Task to carry out: Transcribe the lines below exactly, beginning with the line that holds "You are a GUI" and ending with the final line, both included. Pictures are to be left out.

(Stored items)
-- Opening Marker --

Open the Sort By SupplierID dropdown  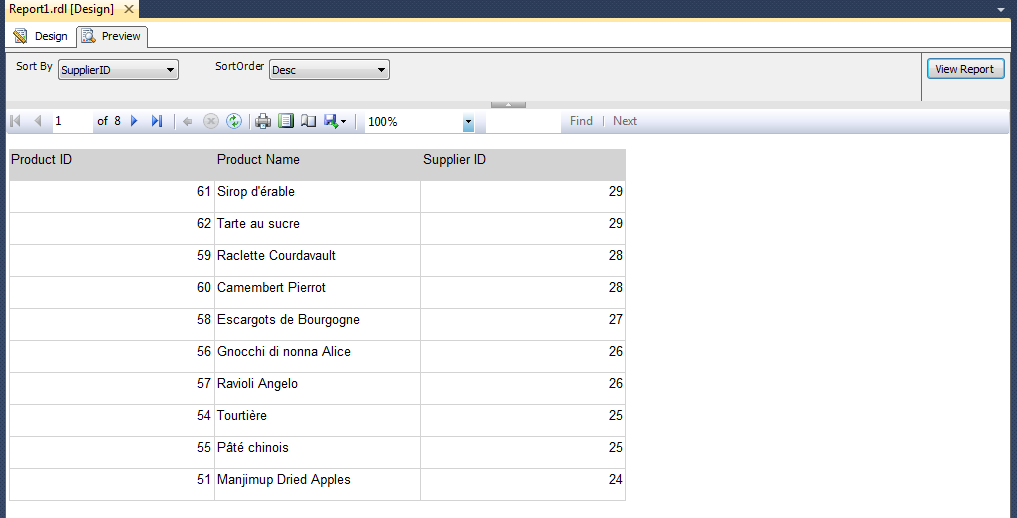click(x=118, y=70)
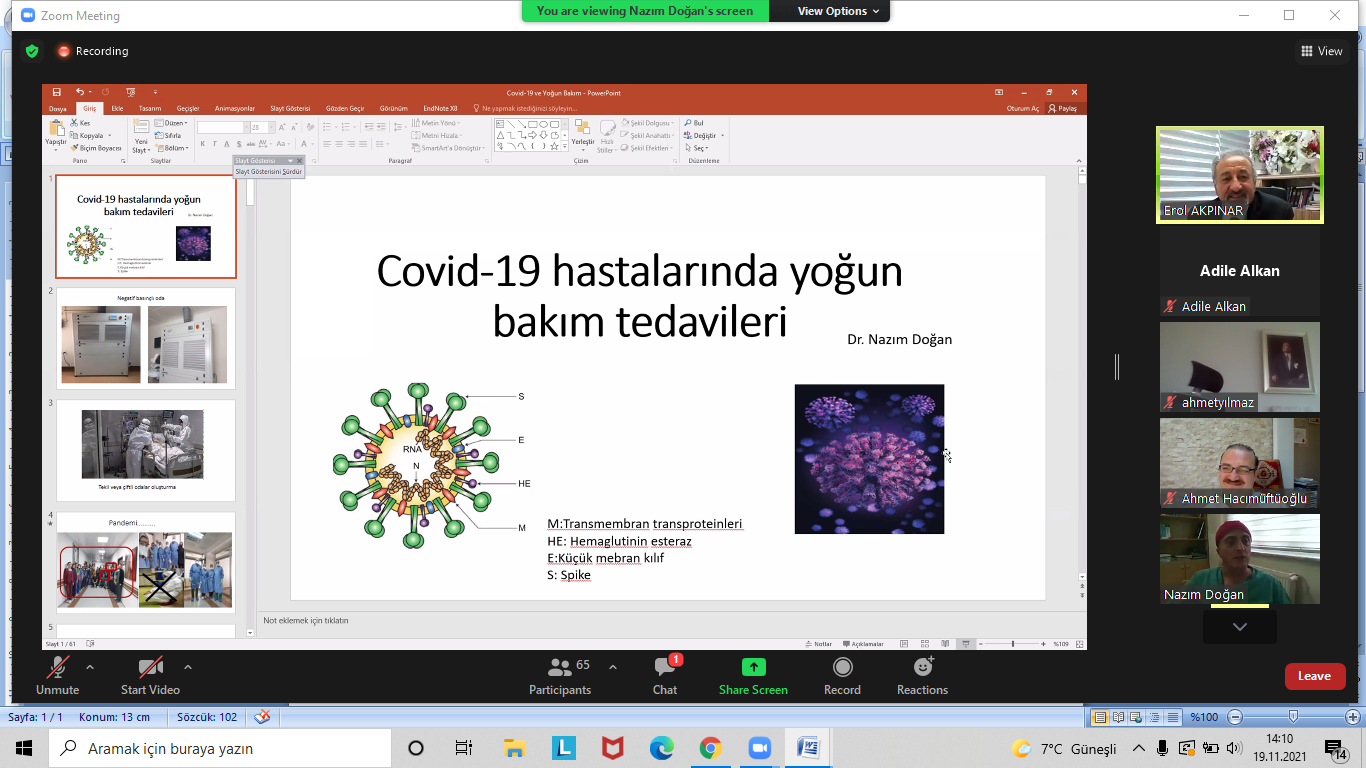The width and height of the screenshot is (1366, 768).
Task: Click the green Share Screen icon
Action: pos(753,667)
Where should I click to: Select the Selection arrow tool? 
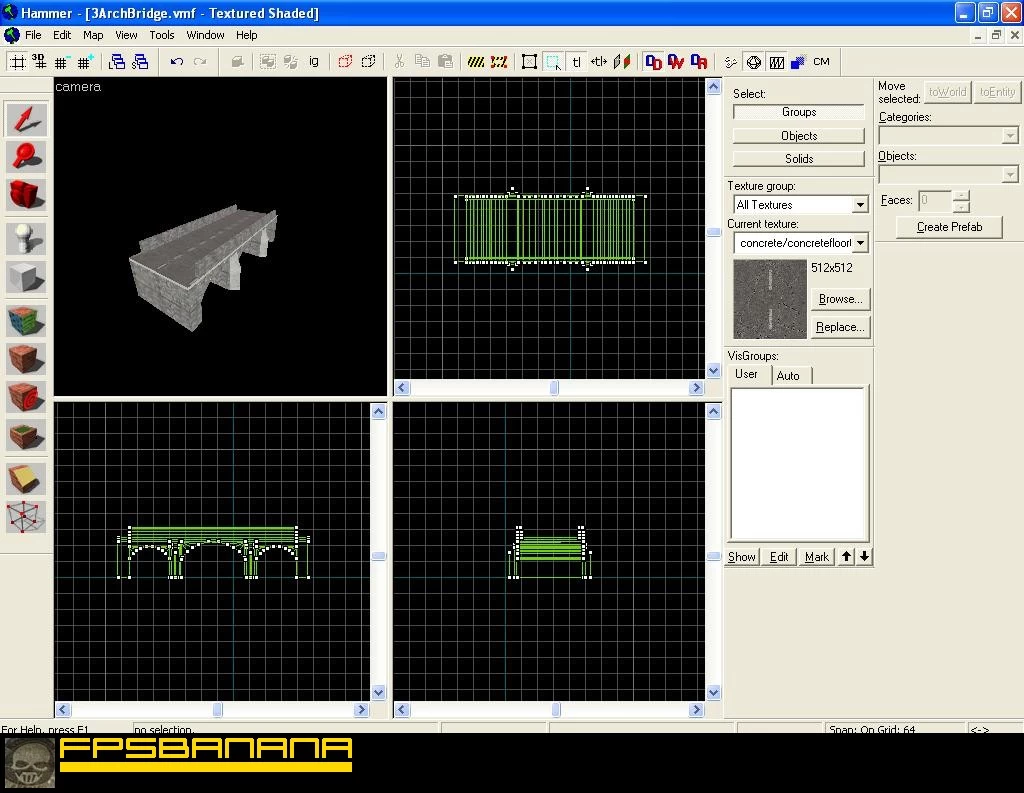point(26,119)
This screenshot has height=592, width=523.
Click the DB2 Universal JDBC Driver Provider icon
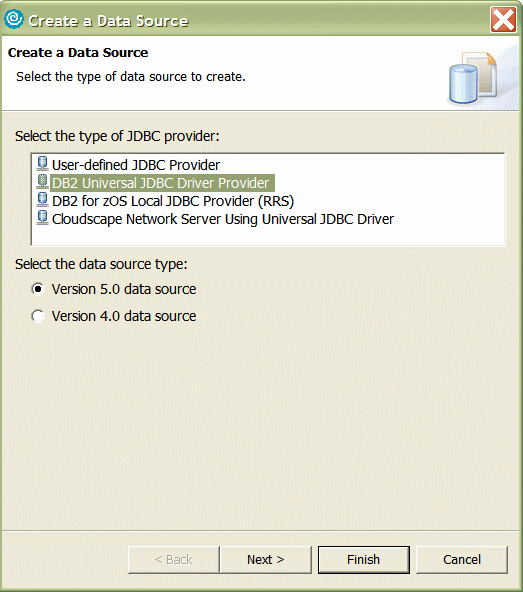click(42, 182)

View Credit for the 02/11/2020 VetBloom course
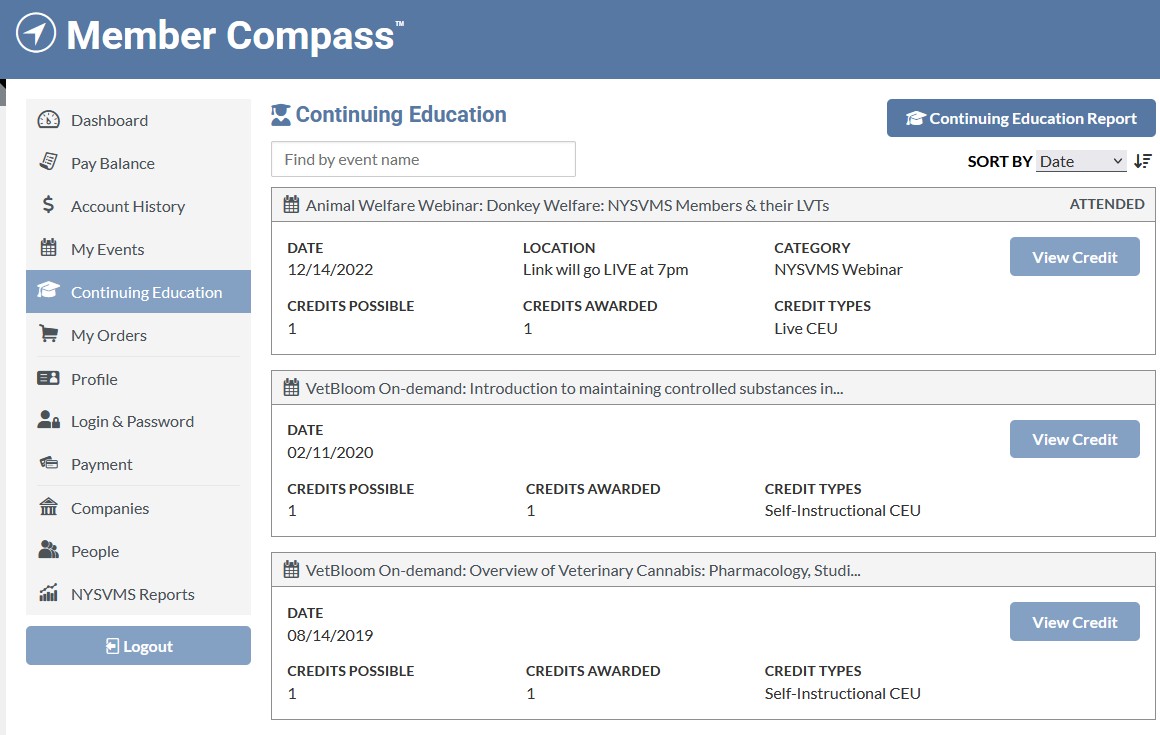pyautogui.click(x=1074, y=439)
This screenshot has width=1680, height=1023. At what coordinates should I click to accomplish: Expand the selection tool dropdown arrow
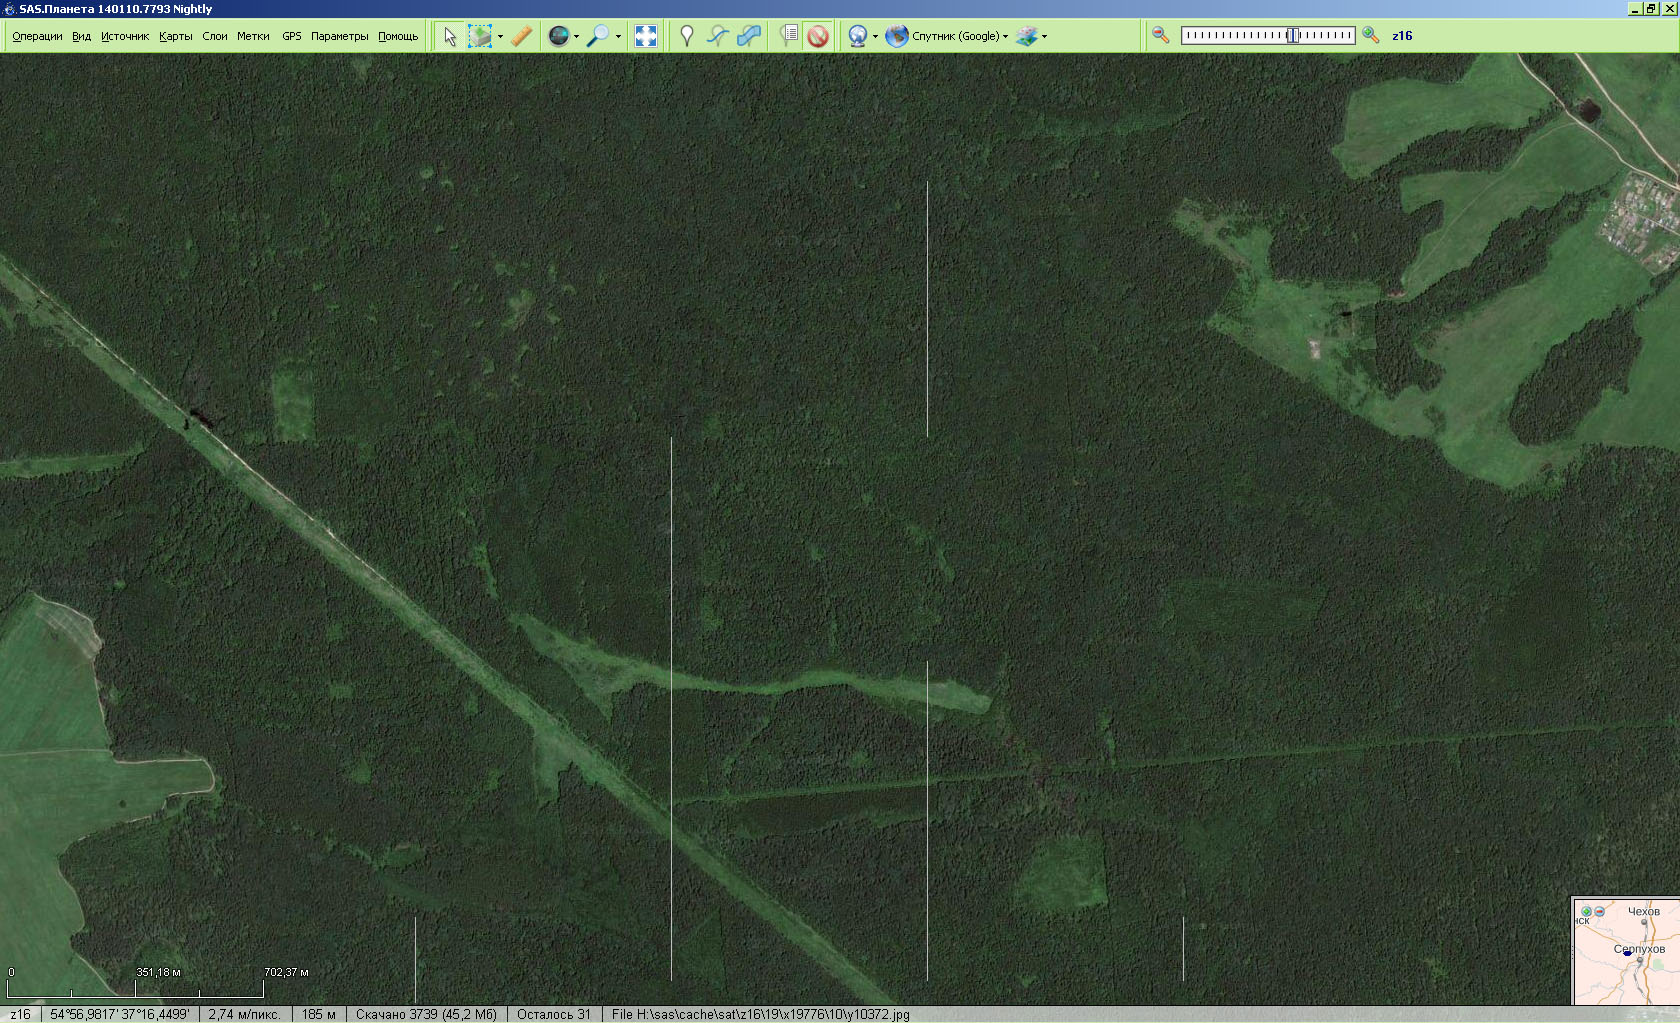[x=500, y=37]
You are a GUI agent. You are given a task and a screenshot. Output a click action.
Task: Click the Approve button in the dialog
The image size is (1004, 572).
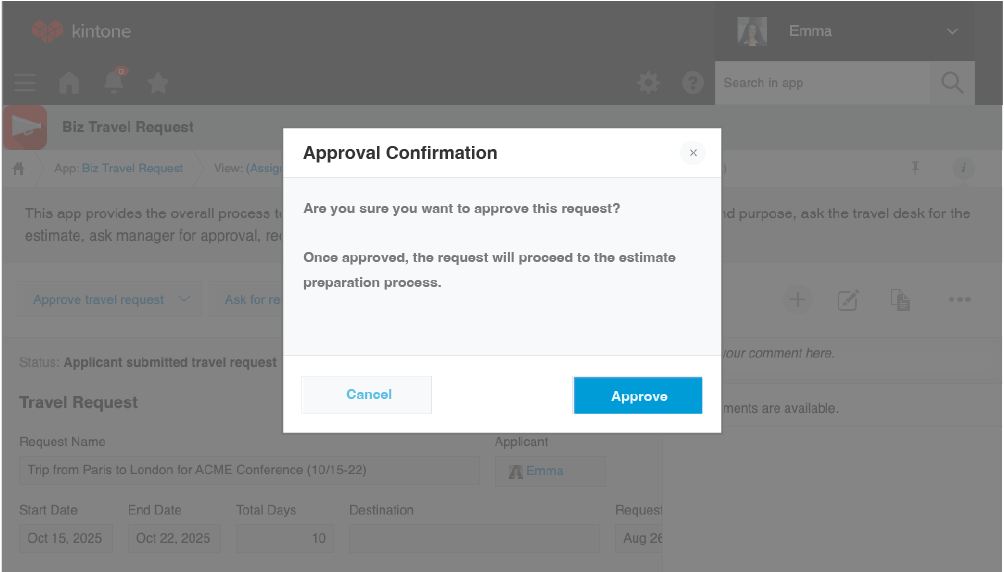(x=638, y=396)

-- Closing Marker --

Answer section:
You are a GUI agent. You are given a task and a screenshot. Output a click action.
Task: Click the Approve button in the dialog
The image size is (1004, 572).
(x=638, y=396)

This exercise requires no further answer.